DATA EXTRACTS:
*** Begin section ***

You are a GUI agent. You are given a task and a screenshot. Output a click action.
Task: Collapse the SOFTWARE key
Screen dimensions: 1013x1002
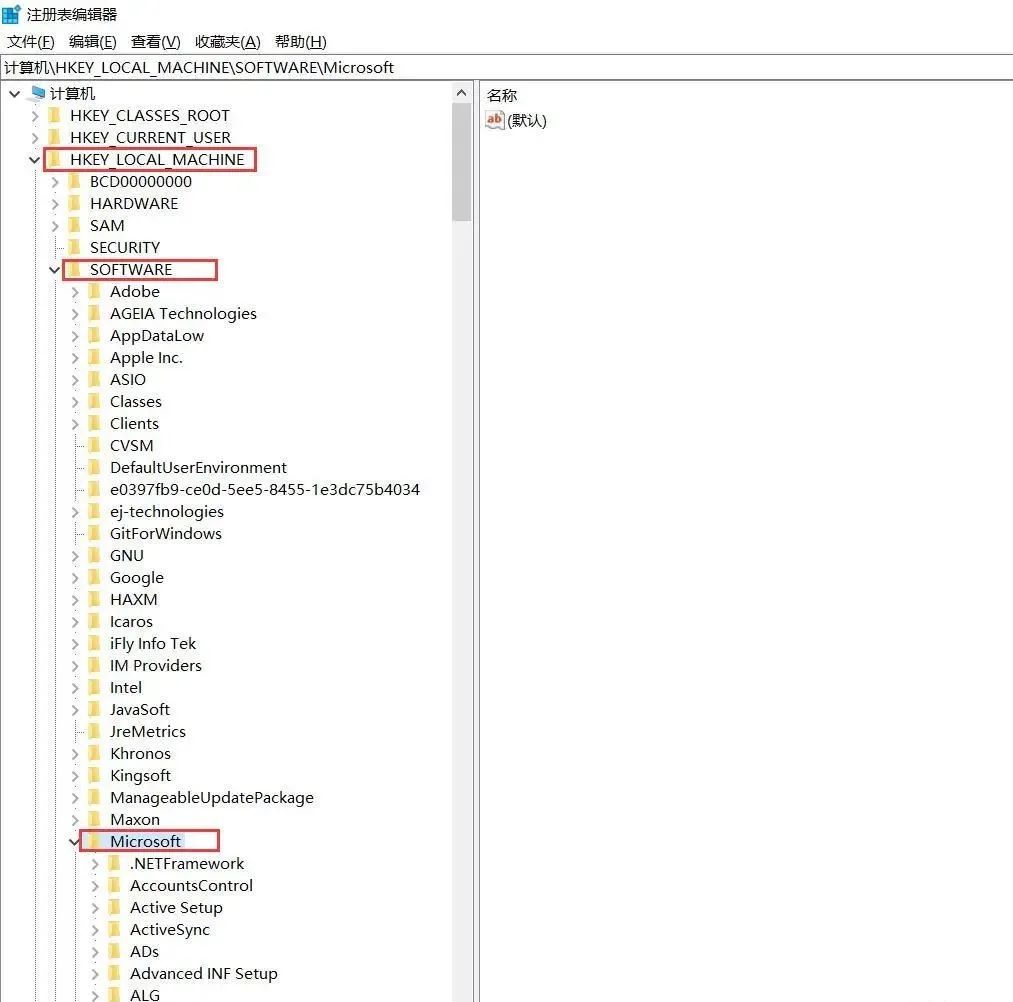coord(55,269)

*** End section ***
*** Begin section ***

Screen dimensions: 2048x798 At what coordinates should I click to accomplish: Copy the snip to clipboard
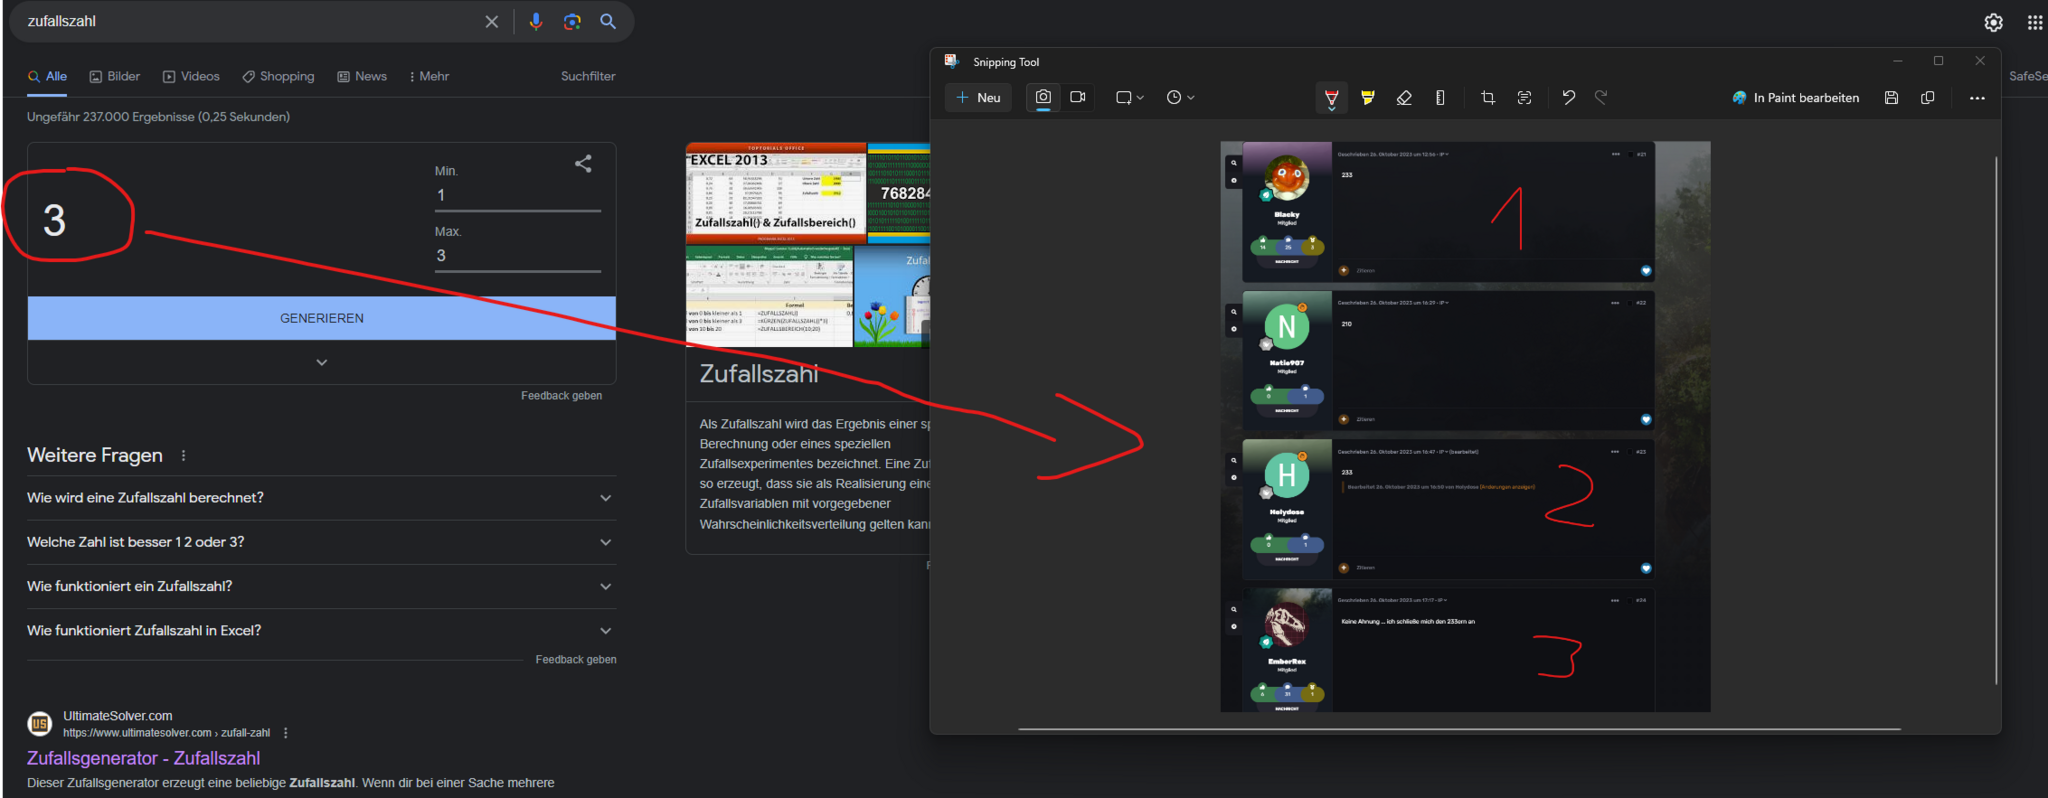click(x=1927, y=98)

*** End section ***
*** Begin section ***

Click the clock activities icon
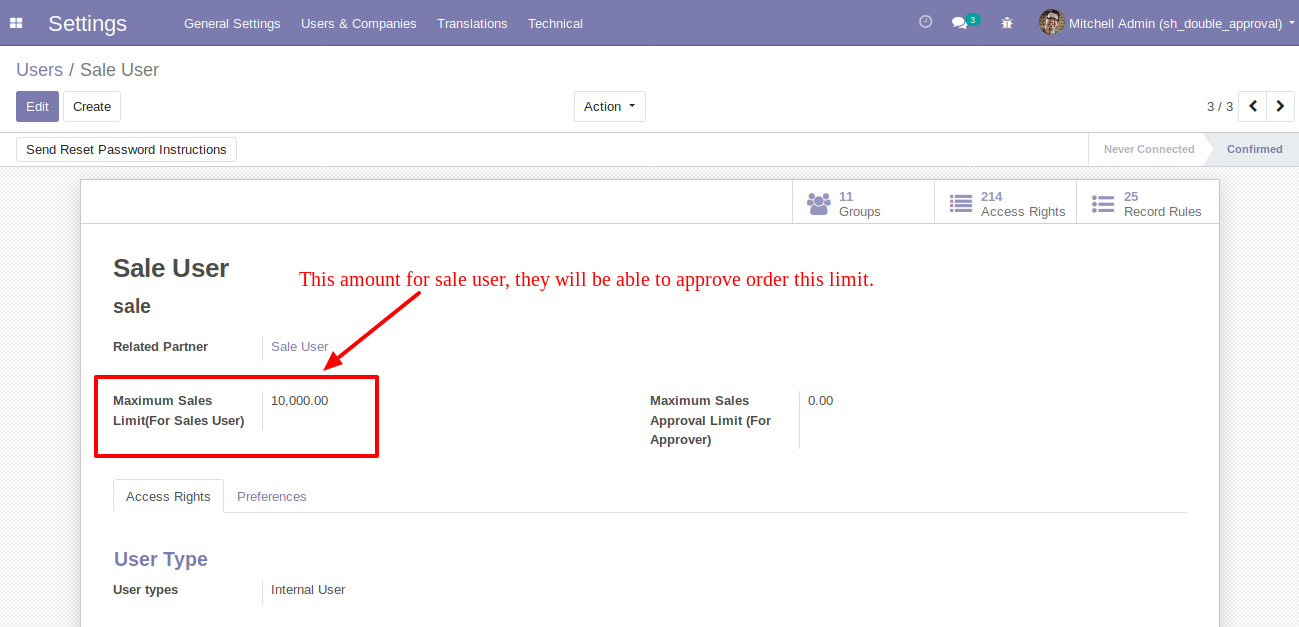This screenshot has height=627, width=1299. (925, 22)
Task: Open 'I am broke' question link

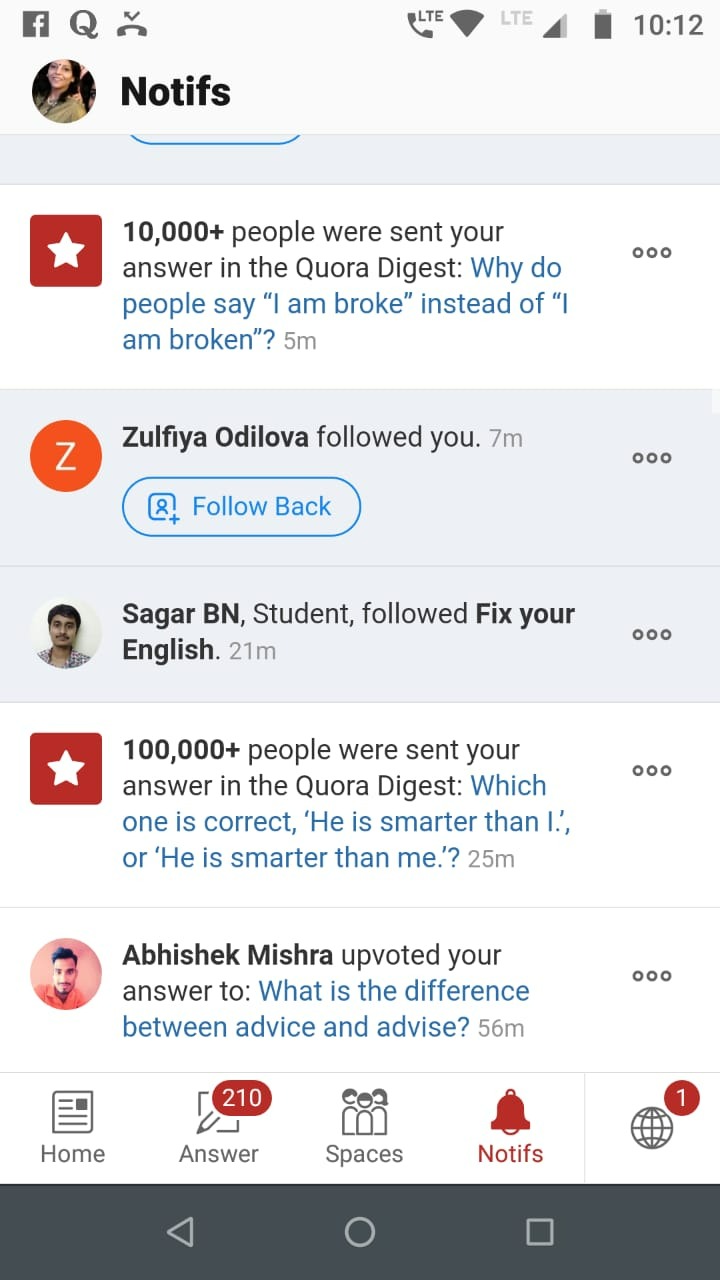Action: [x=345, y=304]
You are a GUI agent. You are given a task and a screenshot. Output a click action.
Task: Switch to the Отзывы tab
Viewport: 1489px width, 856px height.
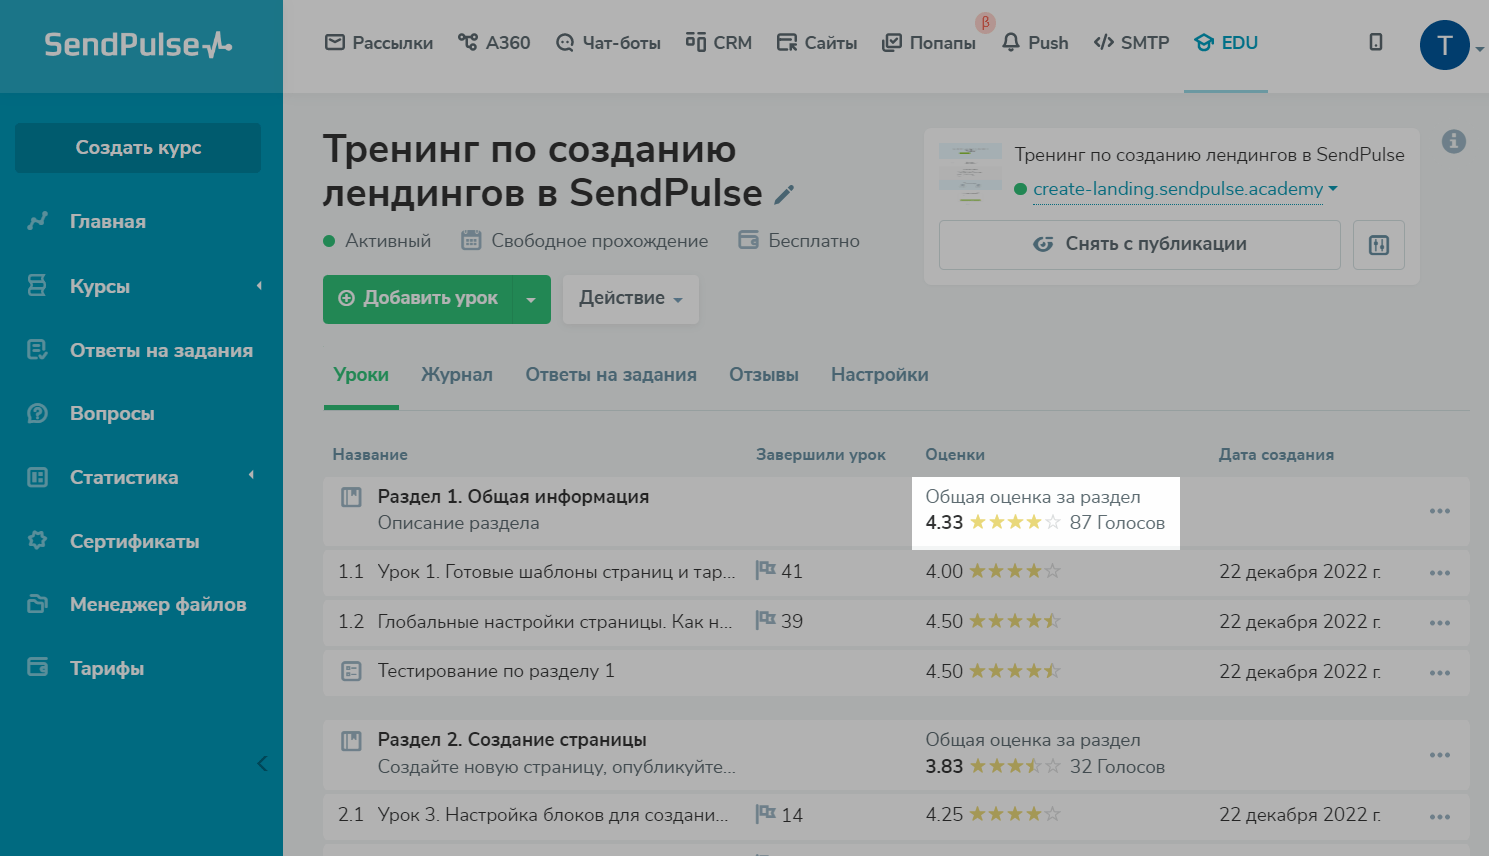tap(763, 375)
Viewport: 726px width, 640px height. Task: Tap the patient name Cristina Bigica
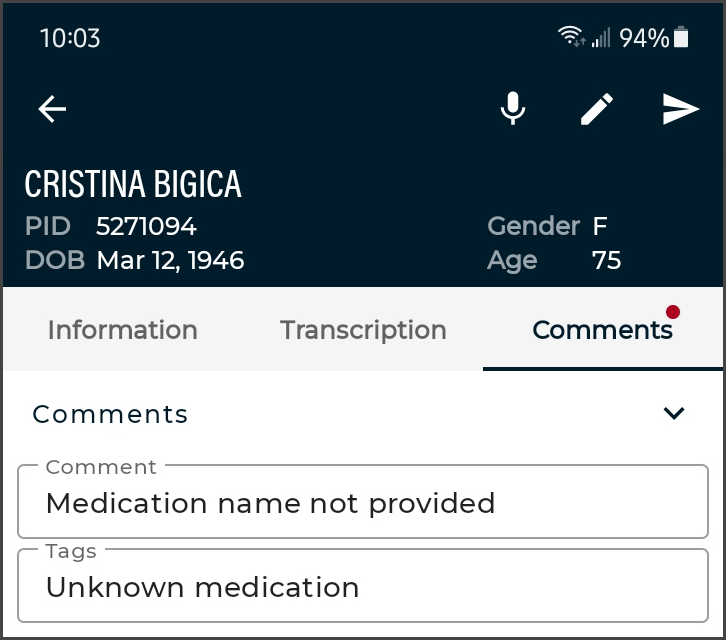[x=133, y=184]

*** End section ***

GOAL OF THE EXERCISE:
Output exactly the lines above, from the line with "Click the clock activities icon" to the line with "Task: Switch to the Отзывы tab", both included; skip the pictures.

COMPLETED EXERCISE:
Click the clock activities icon
This screenshot has height=627, width=1299. (925, 22)
Task: Open 'I am broke' question link

Action: [x=345, y=304]
You are a GUI agent. You are given a task and a screenshot. Output a click action.
Task: Switch to the Отзывы tab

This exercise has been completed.